Yes, but you need to have a basis, and you provide zero facts to evaluate on what basis you would challenge his will.
Here are a couple of general observations that apply to all estates:
First, upon divorce, his former spouse lost all legal right to receive any distribution under any will in effect before the date of divorce, regardless of what that will says, including as a beneficiary on any life insurance or under most financial account beneficiary designations. However, divorce agreements and judgments regarding marital assets would be enforceable against the estate.
Second, a surviving spouse may elect to take an elective share of an "estate subject to election" as follows:
(1) If there is surviving issue, the elective share shall equal one-third of the value of the estate subject to election, reduced by the value of all spousal benefits; or
(2) If there is no surviving issue, the elective share shall equal one-half of the value of the estate subject to election, reduced by the value of all spousal benefits.
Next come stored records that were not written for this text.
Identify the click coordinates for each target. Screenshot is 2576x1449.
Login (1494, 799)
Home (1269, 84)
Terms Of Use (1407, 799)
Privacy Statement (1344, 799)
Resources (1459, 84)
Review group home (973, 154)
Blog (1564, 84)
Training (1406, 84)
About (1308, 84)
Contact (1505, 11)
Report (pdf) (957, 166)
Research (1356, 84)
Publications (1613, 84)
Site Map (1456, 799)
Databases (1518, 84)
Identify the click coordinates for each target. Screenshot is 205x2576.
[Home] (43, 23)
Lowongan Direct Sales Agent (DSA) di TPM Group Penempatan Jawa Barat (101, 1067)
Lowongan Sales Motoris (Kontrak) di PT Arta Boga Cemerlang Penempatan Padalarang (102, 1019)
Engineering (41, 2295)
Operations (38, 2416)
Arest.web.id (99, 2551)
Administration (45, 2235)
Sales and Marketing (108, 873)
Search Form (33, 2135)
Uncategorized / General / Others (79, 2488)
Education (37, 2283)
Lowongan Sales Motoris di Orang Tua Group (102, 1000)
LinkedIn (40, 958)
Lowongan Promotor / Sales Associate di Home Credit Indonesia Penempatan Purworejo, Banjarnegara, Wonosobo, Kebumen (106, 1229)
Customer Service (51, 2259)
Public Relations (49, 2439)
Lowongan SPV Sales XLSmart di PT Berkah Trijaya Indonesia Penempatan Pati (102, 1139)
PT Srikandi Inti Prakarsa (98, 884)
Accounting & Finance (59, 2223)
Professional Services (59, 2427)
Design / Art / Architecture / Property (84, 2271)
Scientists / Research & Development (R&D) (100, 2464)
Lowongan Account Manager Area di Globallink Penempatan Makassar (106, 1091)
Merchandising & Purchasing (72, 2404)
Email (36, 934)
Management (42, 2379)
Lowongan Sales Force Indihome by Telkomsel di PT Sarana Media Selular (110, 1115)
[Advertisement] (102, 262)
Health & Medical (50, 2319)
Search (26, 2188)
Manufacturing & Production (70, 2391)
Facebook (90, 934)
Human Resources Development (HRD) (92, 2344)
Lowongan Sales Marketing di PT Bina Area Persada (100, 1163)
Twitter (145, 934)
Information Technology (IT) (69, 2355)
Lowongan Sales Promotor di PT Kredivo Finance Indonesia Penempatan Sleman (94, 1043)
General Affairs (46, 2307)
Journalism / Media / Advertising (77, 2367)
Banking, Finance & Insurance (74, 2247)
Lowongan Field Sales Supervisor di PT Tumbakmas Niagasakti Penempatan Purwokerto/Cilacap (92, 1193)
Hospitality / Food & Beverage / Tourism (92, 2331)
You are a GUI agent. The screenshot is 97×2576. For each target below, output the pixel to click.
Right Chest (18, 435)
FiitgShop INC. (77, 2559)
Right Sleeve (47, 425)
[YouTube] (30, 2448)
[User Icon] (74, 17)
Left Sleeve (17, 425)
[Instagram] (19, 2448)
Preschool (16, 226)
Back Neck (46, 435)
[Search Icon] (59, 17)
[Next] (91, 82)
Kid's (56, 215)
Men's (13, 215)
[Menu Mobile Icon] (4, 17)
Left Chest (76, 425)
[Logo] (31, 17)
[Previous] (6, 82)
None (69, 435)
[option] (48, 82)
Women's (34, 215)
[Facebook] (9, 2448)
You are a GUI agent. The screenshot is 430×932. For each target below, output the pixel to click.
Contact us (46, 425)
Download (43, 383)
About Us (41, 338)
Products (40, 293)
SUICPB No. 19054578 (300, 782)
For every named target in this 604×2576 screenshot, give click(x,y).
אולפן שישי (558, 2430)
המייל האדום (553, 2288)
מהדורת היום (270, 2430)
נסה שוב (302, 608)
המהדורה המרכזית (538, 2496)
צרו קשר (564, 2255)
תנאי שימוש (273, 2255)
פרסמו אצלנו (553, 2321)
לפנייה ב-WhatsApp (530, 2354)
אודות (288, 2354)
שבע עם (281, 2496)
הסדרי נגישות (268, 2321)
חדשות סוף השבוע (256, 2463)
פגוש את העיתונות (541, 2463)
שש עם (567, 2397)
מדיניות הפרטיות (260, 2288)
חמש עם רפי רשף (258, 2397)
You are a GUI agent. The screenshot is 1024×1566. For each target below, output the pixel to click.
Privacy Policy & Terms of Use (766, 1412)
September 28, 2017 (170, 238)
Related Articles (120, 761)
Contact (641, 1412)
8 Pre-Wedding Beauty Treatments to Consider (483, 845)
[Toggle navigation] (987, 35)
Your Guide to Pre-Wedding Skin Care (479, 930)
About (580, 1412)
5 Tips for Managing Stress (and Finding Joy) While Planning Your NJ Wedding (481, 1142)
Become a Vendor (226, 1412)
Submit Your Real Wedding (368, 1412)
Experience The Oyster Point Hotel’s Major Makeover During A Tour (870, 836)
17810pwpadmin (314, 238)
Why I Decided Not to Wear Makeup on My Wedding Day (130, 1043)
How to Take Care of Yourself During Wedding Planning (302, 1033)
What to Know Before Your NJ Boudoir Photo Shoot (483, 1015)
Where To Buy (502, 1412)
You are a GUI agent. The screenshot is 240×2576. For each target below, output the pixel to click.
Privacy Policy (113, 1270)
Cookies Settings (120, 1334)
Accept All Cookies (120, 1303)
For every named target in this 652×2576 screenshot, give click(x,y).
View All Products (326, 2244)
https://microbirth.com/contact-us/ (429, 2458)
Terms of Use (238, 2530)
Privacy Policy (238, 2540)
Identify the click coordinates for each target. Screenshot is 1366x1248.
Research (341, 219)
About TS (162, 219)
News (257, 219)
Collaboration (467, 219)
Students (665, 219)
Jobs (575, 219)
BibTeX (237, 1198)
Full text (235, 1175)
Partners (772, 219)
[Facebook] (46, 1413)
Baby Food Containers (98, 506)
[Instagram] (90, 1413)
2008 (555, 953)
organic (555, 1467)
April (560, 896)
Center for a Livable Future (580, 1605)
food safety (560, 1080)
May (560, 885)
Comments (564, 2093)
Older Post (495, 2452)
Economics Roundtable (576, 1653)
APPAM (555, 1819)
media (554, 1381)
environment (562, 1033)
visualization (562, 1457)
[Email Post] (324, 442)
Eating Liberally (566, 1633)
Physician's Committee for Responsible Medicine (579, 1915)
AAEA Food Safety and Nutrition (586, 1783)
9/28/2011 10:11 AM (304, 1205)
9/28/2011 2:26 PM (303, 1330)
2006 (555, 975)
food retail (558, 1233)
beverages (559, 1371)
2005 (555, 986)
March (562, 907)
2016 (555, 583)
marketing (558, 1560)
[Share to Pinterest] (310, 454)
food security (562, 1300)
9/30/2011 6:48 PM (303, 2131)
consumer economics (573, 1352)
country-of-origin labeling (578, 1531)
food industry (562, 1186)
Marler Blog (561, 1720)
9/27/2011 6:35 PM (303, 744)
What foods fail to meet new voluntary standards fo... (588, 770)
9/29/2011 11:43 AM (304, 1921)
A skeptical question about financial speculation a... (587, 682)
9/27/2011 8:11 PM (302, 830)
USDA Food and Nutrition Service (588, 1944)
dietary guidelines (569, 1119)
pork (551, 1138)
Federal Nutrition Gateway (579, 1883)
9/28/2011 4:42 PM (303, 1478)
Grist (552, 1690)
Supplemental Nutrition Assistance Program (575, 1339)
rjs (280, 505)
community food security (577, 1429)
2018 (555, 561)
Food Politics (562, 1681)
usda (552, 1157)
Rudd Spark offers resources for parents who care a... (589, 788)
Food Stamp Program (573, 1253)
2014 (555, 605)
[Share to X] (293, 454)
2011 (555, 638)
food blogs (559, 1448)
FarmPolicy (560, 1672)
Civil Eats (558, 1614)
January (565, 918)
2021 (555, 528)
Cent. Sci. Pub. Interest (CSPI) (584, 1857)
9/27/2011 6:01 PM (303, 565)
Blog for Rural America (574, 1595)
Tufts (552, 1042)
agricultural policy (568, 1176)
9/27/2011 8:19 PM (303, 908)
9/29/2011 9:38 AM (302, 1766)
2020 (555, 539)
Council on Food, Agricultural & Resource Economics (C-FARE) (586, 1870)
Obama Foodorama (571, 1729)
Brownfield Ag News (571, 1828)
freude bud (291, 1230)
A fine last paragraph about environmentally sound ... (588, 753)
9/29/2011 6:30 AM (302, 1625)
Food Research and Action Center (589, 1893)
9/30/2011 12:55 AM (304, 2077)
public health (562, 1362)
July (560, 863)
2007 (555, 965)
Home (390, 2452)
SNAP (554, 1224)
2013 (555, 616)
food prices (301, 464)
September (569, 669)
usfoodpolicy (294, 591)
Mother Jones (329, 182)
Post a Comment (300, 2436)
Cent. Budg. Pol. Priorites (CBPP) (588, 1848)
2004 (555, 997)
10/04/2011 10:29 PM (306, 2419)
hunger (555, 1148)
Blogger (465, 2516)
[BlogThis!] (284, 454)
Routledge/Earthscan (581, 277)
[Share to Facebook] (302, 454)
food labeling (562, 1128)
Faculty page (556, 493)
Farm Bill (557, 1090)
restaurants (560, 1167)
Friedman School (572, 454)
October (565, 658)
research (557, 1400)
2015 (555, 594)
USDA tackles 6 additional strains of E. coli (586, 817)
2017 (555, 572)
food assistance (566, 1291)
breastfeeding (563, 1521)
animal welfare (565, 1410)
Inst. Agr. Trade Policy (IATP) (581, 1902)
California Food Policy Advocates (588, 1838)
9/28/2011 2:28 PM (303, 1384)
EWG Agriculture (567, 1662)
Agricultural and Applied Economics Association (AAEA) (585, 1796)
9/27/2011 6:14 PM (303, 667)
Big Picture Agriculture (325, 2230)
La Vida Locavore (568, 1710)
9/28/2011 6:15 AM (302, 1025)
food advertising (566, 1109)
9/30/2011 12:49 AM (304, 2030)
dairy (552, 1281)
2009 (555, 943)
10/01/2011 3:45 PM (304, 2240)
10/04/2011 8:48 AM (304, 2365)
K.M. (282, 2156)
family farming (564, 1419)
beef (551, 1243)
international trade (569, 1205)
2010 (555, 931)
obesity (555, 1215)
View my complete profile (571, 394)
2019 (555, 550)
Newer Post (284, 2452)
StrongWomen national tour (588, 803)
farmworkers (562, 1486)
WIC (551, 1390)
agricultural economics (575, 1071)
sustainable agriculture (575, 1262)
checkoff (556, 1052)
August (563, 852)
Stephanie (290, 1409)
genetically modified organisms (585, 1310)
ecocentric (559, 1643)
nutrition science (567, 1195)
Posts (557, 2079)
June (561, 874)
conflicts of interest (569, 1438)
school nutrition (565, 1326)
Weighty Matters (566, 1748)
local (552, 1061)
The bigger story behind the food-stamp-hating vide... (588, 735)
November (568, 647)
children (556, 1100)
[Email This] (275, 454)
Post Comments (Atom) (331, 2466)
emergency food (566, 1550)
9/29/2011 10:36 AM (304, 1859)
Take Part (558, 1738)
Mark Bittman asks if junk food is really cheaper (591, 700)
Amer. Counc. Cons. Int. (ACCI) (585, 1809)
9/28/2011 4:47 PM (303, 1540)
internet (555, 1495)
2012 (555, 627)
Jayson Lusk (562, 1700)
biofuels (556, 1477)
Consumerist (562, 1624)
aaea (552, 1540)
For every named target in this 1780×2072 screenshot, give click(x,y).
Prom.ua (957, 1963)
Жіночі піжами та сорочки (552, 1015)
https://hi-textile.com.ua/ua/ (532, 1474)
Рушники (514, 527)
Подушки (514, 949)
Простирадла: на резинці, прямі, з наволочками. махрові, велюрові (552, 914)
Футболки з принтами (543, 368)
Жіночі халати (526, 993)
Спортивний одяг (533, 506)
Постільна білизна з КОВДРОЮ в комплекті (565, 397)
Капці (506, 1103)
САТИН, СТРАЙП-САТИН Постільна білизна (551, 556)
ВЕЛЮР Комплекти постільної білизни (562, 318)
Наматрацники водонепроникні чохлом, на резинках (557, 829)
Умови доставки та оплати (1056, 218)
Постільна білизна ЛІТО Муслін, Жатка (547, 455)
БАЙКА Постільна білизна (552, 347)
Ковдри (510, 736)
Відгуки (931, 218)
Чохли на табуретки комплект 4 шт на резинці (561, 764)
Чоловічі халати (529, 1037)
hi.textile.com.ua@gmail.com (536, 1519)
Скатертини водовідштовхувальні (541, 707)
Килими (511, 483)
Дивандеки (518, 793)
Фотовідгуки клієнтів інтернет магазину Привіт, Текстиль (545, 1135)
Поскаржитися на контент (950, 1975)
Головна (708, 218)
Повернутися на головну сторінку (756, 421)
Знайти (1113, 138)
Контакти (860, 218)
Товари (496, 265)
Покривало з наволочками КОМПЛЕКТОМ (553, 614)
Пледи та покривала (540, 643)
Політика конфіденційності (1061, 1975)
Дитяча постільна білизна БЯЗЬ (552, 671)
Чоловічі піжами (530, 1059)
There is a time deadline to file your election, which is waived if not made within the deadline. The election replaces whatever the will specifically leaves to you, so it is an either/or proposition. You either take under the will as it is written, or you take your election, but not both. The surviving spouse' election rights are absolute--meaning, you do not have to be named in the will to make the election.
Maryland has passed relatively recent laws addressing how the "estate subject to election" is claculated, which expands it to reach potential assets not otherwise in the estate, such as property transferred out of the deceased spouse's name before death, certain trust assets, and certain other property held or titled in such a way as to pass to others outside of the normal estate process. A detailed analysis of your souse's holdings would be required to evaluate the full extent of the estate subject to your election rights.
Finally, in addition to the above, a surviving spouse is entitled to a family allowance of $10,000 out of the estate assets before the residuary estate is divided among heirs and legatees.